Closed mrwillis closed 3 years ago
Hello, @mrwillis. Thank you for reporting this issue. I investigated this problem in the code of latest develop
branch (https://github.com/0xPolygon/polygon-sdk/commit/2f50a194f21d972b542ccd1e1571ccba40c5c810) briefly and found a memory leak issue around gRPC.
This issue prevented GC from clearing buffer in gRPC and buffer was accumulated. (In my check, the heap size was increasing about 50 MB every hour) I think this is the main cause of memory leak currently. I've opened new PR (https://github.com/0xPolygon/polygon-sdk/pull/100) to fix it, so the issue will be fixed shortly.
I saw continuous increase of heap in IBFT package. But I'm currently not sure it will cause memory leak. I will test for longer term to check long-term impact of my code change and other memory leak issue.
Thank you again for your time to have raised the issue.
Hi, I've opened another PR. I've merged this change and run IBFT nodes in AWS EC2 instance (t2.small). As of now, all 4 nodes have been running without any crashes over 3 days. I'm collecting profiles of the nodes and summarized it.
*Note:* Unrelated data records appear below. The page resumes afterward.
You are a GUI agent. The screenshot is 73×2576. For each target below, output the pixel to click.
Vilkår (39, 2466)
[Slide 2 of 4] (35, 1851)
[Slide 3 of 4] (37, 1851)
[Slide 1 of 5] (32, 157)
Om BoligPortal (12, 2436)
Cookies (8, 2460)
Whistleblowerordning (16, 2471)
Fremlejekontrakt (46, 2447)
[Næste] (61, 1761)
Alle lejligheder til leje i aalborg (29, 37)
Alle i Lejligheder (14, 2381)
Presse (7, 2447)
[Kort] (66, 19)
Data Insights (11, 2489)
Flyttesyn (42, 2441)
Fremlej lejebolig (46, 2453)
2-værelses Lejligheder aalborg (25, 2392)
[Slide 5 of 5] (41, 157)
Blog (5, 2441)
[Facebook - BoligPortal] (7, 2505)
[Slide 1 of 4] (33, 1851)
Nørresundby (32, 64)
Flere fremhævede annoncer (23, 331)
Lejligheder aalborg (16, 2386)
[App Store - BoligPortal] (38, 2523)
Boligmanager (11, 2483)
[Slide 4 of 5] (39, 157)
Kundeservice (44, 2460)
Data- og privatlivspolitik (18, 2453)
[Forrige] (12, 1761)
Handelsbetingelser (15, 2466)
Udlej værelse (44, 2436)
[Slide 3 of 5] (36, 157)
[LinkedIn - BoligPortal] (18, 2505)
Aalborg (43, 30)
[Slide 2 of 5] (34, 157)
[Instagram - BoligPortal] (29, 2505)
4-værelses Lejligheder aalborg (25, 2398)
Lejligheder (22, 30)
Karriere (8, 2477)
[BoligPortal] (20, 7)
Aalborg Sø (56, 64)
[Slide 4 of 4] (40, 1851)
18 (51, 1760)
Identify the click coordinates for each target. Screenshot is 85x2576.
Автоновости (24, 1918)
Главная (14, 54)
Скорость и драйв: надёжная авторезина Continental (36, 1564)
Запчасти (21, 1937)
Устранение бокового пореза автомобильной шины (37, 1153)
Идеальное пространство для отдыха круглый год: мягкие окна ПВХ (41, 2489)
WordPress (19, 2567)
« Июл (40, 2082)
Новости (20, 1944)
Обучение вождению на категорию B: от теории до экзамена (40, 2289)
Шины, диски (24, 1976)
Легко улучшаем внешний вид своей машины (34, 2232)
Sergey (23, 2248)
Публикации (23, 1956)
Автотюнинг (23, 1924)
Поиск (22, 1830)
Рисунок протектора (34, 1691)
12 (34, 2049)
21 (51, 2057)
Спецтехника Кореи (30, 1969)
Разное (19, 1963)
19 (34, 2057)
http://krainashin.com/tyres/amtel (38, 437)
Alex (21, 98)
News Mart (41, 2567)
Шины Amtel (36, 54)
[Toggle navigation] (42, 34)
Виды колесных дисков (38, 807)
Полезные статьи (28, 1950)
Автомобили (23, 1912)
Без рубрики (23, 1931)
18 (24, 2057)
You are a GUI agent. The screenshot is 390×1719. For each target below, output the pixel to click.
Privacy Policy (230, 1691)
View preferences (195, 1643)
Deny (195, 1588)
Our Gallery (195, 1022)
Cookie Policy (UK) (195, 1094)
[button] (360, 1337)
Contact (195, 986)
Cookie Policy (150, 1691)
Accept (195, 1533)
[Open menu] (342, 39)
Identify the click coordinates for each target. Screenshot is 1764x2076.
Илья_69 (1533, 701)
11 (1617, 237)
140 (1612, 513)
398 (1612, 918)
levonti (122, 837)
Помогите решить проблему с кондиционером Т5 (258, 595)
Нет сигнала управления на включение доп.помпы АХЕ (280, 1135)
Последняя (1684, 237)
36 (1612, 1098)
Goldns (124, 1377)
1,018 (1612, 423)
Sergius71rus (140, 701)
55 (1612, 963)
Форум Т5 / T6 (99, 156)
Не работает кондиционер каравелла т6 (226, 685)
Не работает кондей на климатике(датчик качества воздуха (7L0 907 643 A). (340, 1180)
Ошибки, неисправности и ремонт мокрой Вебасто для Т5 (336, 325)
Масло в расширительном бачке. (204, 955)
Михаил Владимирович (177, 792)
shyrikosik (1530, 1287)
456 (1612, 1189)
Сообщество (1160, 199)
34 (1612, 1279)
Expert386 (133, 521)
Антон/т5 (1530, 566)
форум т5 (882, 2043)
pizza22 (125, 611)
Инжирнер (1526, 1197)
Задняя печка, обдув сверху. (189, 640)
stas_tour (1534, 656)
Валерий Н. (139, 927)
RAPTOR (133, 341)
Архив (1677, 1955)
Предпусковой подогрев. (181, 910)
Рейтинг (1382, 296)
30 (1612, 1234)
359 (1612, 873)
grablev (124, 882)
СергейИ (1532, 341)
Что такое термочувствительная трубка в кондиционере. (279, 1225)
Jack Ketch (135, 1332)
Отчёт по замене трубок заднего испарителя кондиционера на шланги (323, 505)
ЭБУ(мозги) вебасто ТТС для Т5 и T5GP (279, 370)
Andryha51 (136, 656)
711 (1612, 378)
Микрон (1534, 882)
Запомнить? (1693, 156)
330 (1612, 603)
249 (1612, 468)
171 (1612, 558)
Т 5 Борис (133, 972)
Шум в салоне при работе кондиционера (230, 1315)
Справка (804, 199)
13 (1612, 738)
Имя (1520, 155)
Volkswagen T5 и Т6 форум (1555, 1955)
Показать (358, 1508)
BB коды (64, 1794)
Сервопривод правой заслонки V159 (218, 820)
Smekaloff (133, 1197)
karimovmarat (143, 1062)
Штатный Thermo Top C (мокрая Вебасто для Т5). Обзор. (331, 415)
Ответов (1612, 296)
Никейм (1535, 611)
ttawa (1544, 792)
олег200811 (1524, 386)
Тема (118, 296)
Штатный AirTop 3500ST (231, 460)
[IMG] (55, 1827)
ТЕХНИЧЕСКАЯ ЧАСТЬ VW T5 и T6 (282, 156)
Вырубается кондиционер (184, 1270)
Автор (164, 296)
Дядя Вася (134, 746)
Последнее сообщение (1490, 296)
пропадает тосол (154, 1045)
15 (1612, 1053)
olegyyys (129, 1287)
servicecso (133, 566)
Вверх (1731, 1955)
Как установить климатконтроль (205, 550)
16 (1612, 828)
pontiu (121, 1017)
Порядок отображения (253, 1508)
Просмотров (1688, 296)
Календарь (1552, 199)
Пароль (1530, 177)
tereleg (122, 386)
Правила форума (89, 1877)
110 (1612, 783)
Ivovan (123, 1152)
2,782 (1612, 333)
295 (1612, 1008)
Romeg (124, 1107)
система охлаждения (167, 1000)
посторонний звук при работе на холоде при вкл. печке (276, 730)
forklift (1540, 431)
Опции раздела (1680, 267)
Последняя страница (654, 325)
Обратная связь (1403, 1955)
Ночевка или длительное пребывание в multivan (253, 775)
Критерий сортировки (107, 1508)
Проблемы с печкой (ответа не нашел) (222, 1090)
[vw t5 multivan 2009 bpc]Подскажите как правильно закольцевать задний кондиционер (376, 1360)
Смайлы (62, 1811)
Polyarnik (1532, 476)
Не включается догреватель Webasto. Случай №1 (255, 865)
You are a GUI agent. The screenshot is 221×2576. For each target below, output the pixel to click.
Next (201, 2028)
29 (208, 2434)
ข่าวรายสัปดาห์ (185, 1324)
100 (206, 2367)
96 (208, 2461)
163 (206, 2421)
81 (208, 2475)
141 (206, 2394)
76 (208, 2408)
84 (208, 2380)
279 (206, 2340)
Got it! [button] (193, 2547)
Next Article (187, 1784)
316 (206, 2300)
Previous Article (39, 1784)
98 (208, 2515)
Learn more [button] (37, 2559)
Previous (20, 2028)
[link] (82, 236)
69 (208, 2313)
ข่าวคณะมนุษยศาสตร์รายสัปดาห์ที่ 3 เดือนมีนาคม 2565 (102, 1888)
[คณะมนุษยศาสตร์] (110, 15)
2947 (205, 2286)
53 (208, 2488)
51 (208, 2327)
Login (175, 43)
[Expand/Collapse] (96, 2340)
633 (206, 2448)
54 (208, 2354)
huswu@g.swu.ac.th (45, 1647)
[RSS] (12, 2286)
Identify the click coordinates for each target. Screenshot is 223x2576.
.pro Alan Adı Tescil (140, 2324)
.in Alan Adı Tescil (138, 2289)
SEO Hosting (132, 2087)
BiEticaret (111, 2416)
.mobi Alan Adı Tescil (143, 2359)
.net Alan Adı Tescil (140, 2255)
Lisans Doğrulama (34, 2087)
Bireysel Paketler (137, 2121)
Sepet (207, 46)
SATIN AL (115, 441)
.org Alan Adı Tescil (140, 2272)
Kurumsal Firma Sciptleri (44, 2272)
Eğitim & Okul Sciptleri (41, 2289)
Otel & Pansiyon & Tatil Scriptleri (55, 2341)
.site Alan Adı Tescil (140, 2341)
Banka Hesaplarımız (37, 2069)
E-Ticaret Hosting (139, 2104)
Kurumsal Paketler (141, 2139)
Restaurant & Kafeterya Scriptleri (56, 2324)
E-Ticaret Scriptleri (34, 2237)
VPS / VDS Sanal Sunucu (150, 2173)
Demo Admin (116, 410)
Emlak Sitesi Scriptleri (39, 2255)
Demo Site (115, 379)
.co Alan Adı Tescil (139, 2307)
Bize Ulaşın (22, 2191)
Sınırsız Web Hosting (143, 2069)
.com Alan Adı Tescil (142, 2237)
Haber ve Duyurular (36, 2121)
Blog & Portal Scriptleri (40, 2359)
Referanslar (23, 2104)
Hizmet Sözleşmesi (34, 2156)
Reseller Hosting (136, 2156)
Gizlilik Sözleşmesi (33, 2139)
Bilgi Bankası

First chart is the result when I run nodes with the change of PR #100, second one is the result when I run nodes with the change of PR #100 and #105. The x-axis shows time and y-axis shows heap size of each function in kB. Please note the ranges of y-axis are same but the ranges of x-axis are different because of different measurement period. Each line shows the change of heap size in each function.(Please check legends) I picked some the functions which allocate biggest amount of heap.
The result shows PR #100 is not enough to resolve memory leak and there is no memory leak after I merged both #100 and #105. I'm worried about that leveldb uses much heap and increases it from the beginning. But the change is moving periodically. (As of now, I can't say it's memory leak)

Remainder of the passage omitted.